● HOW TO COMPLETE THIS TASK
A word-for-word transcription of every record is needed.

PROVIDED RECORDS: Begin

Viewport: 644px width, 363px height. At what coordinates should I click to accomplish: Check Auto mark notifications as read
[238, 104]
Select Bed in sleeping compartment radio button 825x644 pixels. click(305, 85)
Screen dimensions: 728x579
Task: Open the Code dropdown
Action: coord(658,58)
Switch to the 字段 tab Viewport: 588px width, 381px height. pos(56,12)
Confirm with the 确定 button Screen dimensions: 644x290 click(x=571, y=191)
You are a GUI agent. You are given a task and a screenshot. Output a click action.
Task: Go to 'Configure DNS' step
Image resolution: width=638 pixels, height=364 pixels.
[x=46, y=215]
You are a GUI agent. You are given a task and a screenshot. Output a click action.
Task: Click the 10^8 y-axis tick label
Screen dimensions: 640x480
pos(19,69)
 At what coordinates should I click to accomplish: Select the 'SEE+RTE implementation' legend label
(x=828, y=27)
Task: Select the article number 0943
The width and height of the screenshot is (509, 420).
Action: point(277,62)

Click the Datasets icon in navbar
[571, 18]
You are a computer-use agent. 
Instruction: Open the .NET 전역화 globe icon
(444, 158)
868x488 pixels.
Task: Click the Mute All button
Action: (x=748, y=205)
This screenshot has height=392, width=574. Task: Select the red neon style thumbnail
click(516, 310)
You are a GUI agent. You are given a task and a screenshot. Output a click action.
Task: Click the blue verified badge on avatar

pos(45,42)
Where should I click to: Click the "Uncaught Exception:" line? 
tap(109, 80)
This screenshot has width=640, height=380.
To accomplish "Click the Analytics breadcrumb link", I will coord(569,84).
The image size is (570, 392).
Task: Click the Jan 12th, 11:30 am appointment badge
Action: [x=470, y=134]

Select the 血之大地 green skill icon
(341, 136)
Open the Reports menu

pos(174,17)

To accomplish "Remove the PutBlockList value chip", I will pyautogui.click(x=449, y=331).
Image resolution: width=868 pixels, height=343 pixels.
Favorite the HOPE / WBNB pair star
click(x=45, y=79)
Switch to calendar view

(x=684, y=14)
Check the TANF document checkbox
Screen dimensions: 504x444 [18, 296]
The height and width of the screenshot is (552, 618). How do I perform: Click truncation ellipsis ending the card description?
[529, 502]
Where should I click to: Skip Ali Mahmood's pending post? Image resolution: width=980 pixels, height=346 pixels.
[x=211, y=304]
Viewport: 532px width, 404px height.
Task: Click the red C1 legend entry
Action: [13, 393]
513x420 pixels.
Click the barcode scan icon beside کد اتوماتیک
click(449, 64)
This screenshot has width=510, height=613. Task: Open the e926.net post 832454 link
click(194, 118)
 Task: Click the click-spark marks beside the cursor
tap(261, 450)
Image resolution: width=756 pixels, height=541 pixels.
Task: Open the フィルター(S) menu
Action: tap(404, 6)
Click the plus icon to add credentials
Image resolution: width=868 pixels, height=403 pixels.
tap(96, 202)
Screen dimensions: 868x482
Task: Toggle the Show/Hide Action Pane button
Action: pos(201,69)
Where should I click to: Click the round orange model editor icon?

PROVIDED RECORDS: End

● ANSWER TO THIS TASK
Viewport: 644px width, 363px height. At what coordinates should I click to accomplish: Check Auto mark notifications as read
[238, 104]
Select Bed in sleeping compartment radio button 825x644 pixels. click(305, 85)
Screen dimensions: 728x579
Task: Open the Code dropdown
Action: coord(658,58)
Switch to the 字段 tab Viewport: 588px width, 381px height. pos(56,12)
Confirm with the 确定 button Screen dimensions: 644x290 click(x=571, y=191)
You are a GUI agent. You are given a task and a screenshot. Output a click action.
Task: Go to 'Configure DNS' step
Image resolution: width=638 pixels, height=364 pixels.
[x=46, y=215]
You are a GUI agent. You are given a task and a screenshot. Output a click action.
Task: Click the 10^8 y-axis tick label
Screen dimensions: 640x480
pos(19,69)
 At what coordinates should I click to accomplish: Select the 'SEE+RTE implementation' legend label
(x=828, y=27)
Task: Select the article number 0943
The width and height of the screenshot is (509, 420).
Action: point(277,62)

Click the Datasets icon in navbar
[571, 18]
You are a computer-use agent. 
Instruction: Open the .NET 전역화 globe icon
(444, 158)
868x488 pixels.
Task: Click the Mute All button
Action: (x=748, y=205)
This screenshot has height=392, width=574. Task: Select the red neon style thumbnail
click(516, 310)
You are a GUI agent. You are given a task and a screenshot. Output a click action.
Task: Click the blue verified badge on avatar

pos(45,42)
Where should I click to: Click the "Uncaught Exception:" line? 
tap(109, 80)
This screenshot has width=640, height=380.
To accomplish "Click the Analytics breadcrumb link", I will coord(569,84).
The image size is (570, 392).
Task: Click the Jan 12th, 11:30 am appointment badge
Action: [x=470, y=134]

Select the 血之大地 green skill icon
(341, 136)
Open the Reports menu

pos(174,17)

To accomplish "Remove the PutBlockList value chip", I will pyautogui.click(x=449, y=331).
Image resolution: width=868 pixels, height=343 pixels.
Favorite the HOPE / WBNB pair star
click(x=45, y=79)
Switch to calendar view

(x=684, y=14)
Check the TANF document checkbox
Screen dimensions: 504x444 [18, 296]
The height and width of the screenshot is (552, 618). How do I perform: Click truncation ellipsis ending the card description?
[529, 502]
Where should I click to: Skip Ali Mahmood's pending post? Image resolution: width=980 pixels, height=346 pixels.
[x=211, y=304]
Viewport: 532px width, 404px height.
Task: Click the red C1 legend entry
Action: [13, 393]
513x420 pixels.
Click the barcode scan icon beside کد اتوماتیک
click(449, 64)
This screenshot has width=510, height=613. Task: Open the e926.net post 832454 link
click(194, 118)
 Task: Click the click-spark marks beside the cursor
tap(261, 450)
Image resolution: width=756 pixels, height=541 pixels.
Task: Open the フィルター(S) menu
Action: tap(404, 6)
Click the plus icon to add credentials
Image resolution: width=868 pixels, height=403 pixels.
tap(96, 202)
Screen dimensions: 868x482
Task: Toggle the Show/Hide Action Pane button
Action: pos(201,69)
Where should I click to: Click the round orange model editor icon?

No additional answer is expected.